3D Audiovisual Rendering and Real-Time Interactive Control of Expressivity in a Talking Head J.-C. Martin, C. d’Alessandro, C. Jacquemin, B. Katz, A. ...
2 downloads 0 Views 385KB Size
3D Audiovisual Rendering and Real-Time Interactive Control of Expressivity in a Talking Head J.-C. Martin, C. d’Alessandro, C. Jacquemin, B. Katz, A. Max, L. Pointal and A. Rilliard LIMSI-CNRS, BP 133, 91403 Orsay Cedex, France {martin, cda, jacquemin, katz, aurelien.max, laurent.pointal, rilliard}@limsi.fr

Abstract. The integration of virtual agents in real-time interactive virtual applications raises several challenges. The rendering of the movements of the virtual character in the virtual scene (locomotion of the character or rotation of its head) and the binaural rendering in 3D of the synthetic speech during these movements need to be spatially coordinated. Furthermore, the system must enable real-time adaptation of the agent’s expressive audiovisual signals to user’s on-going actions.
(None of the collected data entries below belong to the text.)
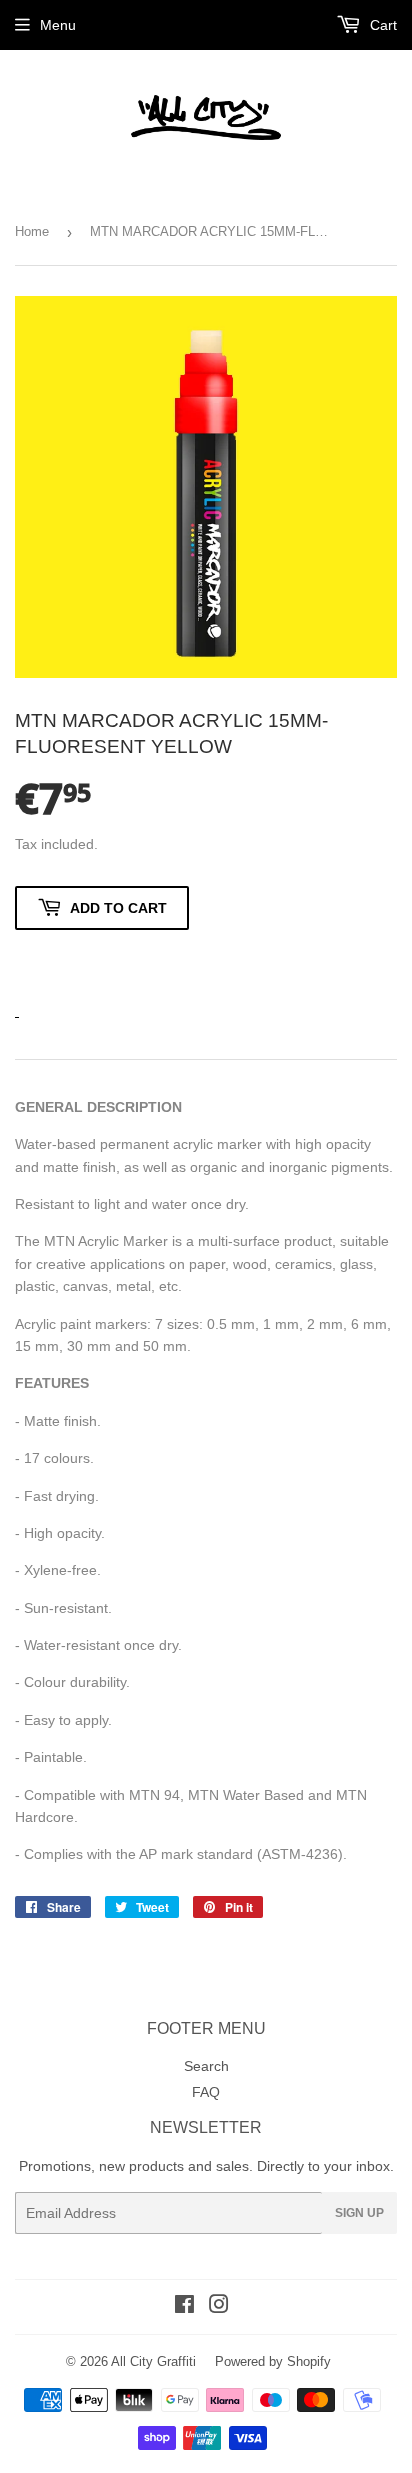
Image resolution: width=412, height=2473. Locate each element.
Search (206, 2066)
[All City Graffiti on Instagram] (219, 2307)
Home (32, 231)
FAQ (206, 2092)
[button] (102, 962)
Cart (381, 25)
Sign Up (359, 2213)
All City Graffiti (153, 2361)
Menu (58, 25)
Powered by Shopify (273, 2361)
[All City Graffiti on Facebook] (184, 2307)
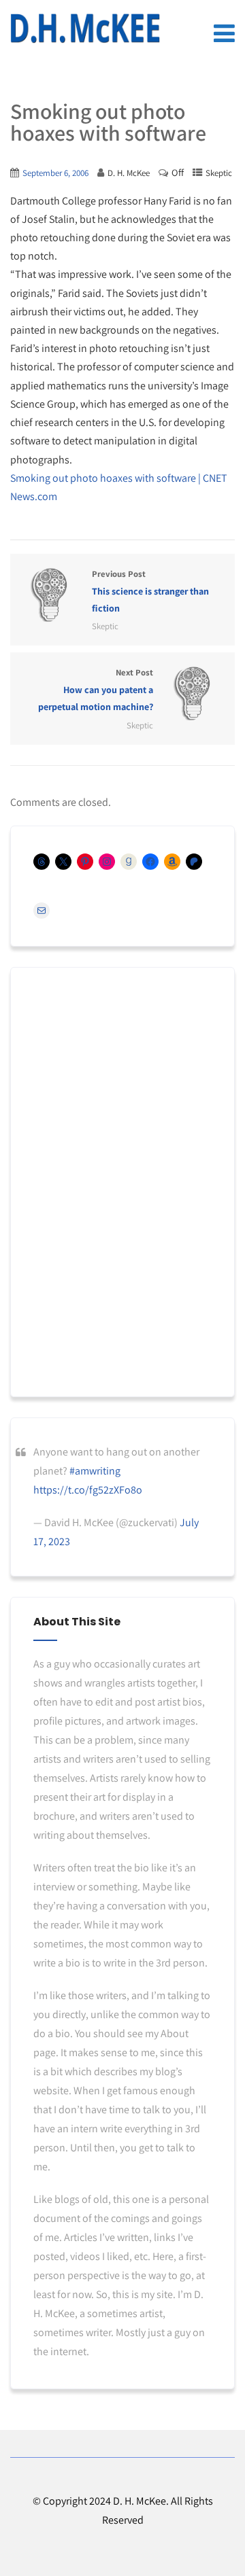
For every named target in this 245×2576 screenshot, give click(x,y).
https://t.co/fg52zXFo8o (87, 1490)
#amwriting (94, 1471)
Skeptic (219, 173)
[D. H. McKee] (85, 28)
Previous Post (150, 591)
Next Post (95, 690)
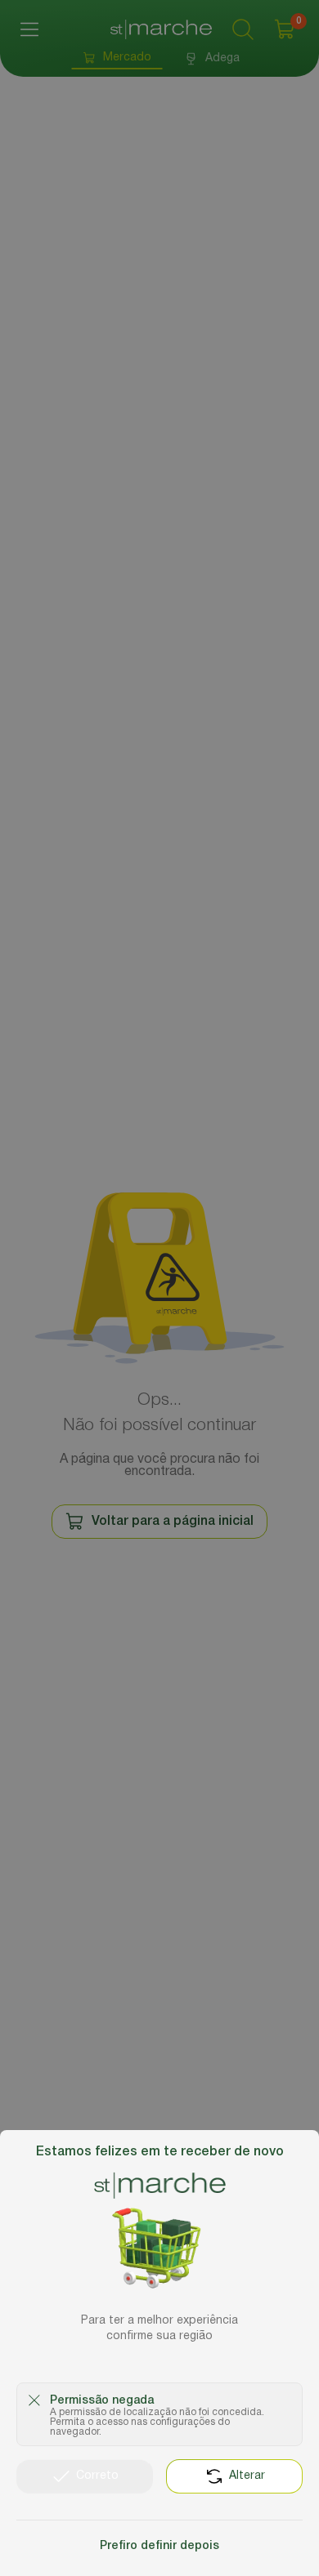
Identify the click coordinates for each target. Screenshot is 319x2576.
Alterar (247, 2476)
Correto (97, 2476)
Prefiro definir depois (159, 2546)
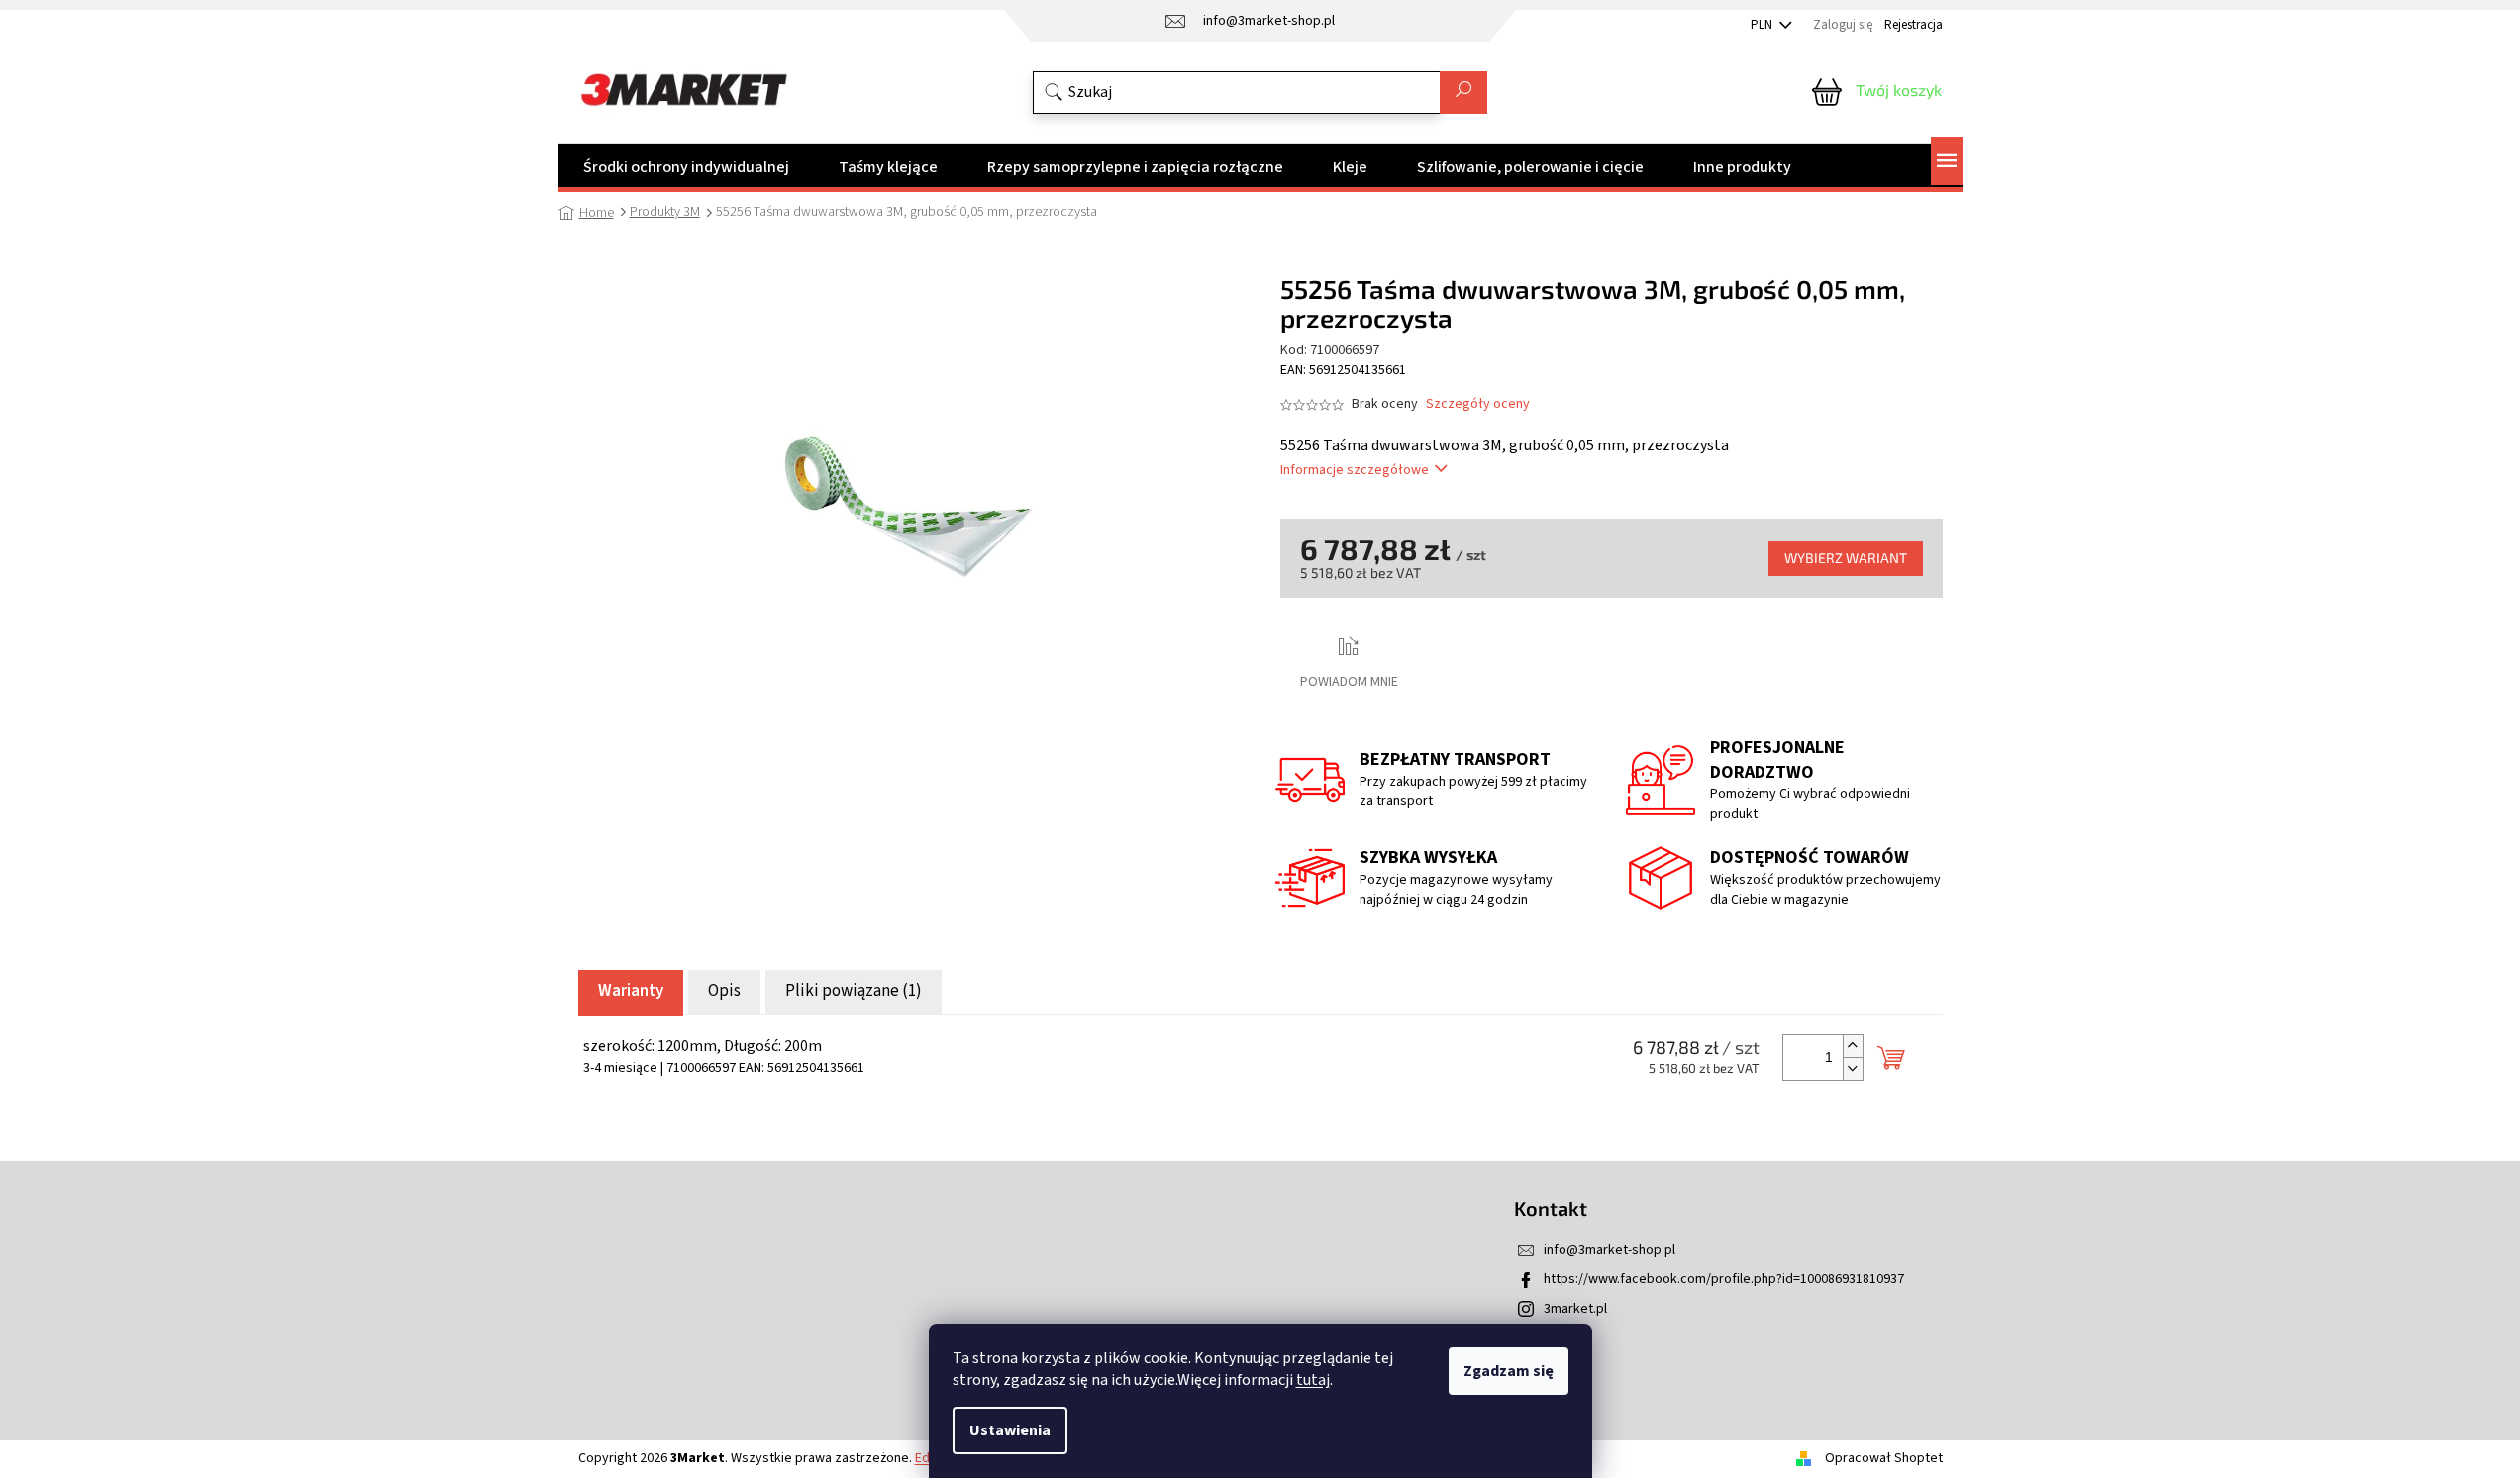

In this paper, we describe a platform that we have designed to address these challenges as follows: (1) the modules enabling real time synthesis and spatial rendering of the synthetic speech, (2) the modules enabling 3D real time rendering of facial expressions using a GPU-based 3D graphic engine, and (3) the integration of these modules within an experimental platform using gesture as an input modality. A new model of phonemedependent human speech directivity patterns is included in the speech synthesis system, so that the agent can move in the virtual scene with realistic 3D visual and audio rendering. Future applications of this platform include perceptual studies about multimodal perception and interaction, expressive real time question and answer system and interactive arts. Keywords: 3D animation, voice directivity, real-time and interactivity, expressiveness, experimental studies.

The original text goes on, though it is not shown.